Hong Kong court sentences Lai to prison over Tiananmen vigil
By Vivian Wang and Austin Ramzy
HONG KONG — A Hong Kong court Monday (13) sentenced former media mogul Jimmy Lai and seven other prominent pro-democracy activists to prison for their roles last year in trying to commemorate China’s June 4, 1989, crackdown on peaceful protesters in Tiananmen Square.
The sentences — from 4 to 14 months — were the latest example of the wide-ranging crackdown on dissent and free speech in the city, a former British colony that once had significantly stronger civil liberties than the rest of China. While this case was not prosecuted under a stringent national security law imposed on Hong Kong by Beijing last year, several of the defendants, including Lai, also face separate charges under that law.
Lai and the other activists — including Chow Hang-tung, Gwyneth Ho and Lee Cheuk-Yan — gathered June 4, 2020, in Victoria Park before an annual vigil organized by the Hong Kong Alliance in Support of Patriotic Democratic Movements of China, a pro-democracy group.

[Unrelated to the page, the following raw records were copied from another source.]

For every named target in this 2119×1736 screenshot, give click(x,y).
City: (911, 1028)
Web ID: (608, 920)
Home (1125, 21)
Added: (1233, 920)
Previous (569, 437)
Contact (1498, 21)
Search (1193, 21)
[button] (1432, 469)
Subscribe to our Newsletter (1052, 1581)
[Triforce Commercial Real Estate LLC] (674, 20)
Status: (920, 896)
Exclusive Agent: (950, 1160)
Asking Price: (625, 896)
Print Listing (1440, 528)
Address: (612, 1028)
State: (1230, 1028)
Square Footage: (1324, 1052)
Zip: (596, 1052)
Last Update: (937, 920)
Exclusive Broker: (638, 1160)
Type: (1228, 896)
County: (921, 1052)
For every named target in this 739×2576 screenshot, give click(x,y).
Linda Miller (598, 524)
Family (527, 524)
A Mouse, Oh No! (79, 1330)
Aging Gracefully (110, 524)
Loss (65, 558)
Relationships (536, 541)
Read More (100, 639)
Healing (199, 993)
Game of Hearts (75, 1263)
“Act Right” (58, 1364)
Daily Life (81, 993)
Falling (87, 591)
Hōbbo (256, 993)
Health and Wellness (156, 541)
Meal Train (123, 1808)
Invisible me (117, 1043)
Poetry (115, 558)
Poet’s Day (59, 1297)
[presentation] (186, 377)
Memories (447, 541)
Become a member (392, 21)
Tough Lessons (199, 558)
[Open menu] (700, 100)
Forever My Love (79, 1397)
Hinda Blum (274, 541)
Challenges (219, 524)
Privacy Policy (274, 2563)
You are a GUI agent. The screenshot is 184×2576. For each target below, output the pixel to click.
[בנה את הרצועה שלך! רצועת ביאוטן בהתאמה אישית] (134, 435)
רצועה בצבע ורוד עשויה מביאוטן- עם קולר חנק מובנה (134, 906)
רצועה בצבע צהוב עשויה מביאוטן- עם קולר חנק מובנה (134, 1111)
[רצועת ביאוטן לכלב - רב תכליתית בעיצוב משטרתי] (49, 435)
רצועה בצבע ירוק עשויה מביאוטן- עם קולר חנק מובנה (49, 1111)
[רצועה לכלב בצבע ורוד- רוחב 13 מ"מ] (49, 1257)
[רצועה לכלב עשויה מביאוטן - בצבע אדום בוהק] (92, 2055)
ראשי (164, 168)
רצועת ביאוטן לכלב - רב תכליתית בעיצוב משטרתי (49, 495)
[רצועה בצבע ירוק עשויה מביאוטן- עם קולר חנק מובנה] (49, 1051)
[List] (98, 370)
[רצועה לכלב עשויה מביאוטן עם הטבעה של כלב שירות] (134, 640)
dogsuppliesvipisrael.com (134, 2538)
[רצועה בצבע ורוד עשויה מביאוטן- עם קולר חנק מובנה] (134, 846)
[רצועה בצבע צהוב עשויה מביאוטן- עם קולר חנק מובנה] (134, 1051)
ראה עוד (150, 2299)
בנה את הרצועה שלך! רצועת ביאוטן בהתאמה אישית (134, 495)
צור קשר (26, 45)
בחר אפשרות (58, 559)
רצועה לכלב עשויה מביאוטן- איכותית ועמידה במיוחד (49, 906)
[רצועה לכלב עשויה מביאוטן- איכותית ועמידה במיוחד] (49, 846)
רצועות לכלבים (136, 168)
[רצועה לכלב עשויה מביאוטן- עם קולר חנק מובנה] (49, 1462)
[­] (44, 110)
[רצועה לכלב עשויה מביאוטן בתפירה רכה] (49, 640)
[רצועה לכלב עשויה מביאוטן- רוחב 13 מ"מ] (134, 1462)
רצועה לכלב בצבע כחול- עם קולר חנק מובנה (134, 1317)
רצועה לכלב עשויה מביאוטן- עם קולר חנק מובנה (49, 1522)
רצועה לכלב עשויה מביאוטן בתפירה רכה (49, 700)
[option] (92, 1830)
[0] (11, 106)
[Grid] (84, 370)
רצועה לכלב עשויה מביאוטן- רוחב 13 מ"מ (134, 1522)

The alliance had hosted those vigils, a potent symbol of Hong Kong’s differences from the rest of China, in the park for three decades. But the government banned the gathering last year, citing the coronavirus pandemic, and again this year.
Lai received 13 months in prison from the judge, Amanda J. Woodcock. Lee, a former lawmaker and leader of the alliance, received the heaviest sentence, 14 months. A former chairman of the opposition Democratic Party, Wu Chi-wai, was sentenced to four months and two weeks.
Many of the eight handed prison terms Monday had already been sentenced in other cases related to the pro-democracy protests that roiled Hong Kong in 2019. Lai, for example, had already received 20 months; he will serve his new term concurrently. But he faces further charges under the security law, which can bring up to life imprisonment.
In statements read in court before the sentencing, Lai and his co-defendants made clear that they felt no regret for defying the government’s ban.
If commemorating the massacre was a crime, Lai wrote in a statement read by his lawyer, Robert Pang, “let me suffer the punishment of this crime, so I may share the burden and glory of those young men and women who shed their blood on June 4 to proclaim truth, justice and goodness.”
While authorities have tried to characterize the 2019 protests as widely violent to justify their crackdown, the case made clear that even nonviolent, seemingly innocuous actions had become potentially risky.
Lai and Chow, a vice chairwoman of the alliance, were convicted by Woodcock on Thursday (9) of inciting others to take part in an unauthorized assembly. By participating in a news conference where they “each lit a candle at the same time” and “raised a hand in unison,” the judge wrote, they had encouraged others to participate in the banned vigil.
Lai did not participate in the vigil itself and left the park after about 15 minutes. Still, the judge wrote, “His presence at that press conference was a deliberate act to rally support for and publicly spotlight the unauthorized assembly that followed. He need not use words of incitement to intend to incite others.”
Chow and Ho, a journalist turned politician, were convicted of participating in the unauthorized assembly. More than 20 other defendants, including the others sentenced Monday, had already pleaded guilty in relation to the gathering.
Chow also delivered an impassioned statement before the sentencing, in which she condemned the government for using public health reasons to try to justify what she called an explicitly political prosecution.
“Let us not delude ourselves that this is all about COVID-19 and that the criminalization of the vigil is only an exceptional measure at an exceptional time,” she said, reading her own statement aloud. “What happened here is instead one step in the systemic erasure of history, both of the Tiananmen Massacre and Hong Kong’s own history of civic resistance.”
She added, “In closing its eyes to the obvious, the court risks making itself irrelevant to the ailments of our times.”
Chow has also been charged under the security law.
Even before Monday’s sentencing, many of the people and organizations involved had been targeted by the government. The Hong Kong Alliance disbanded in September, after officials accused it of being an “enemy of the state.” Apple Daily, the pro-democracy newspaper that Lai founded, also shuttered in July after police raided its newsroom and arrested top editors.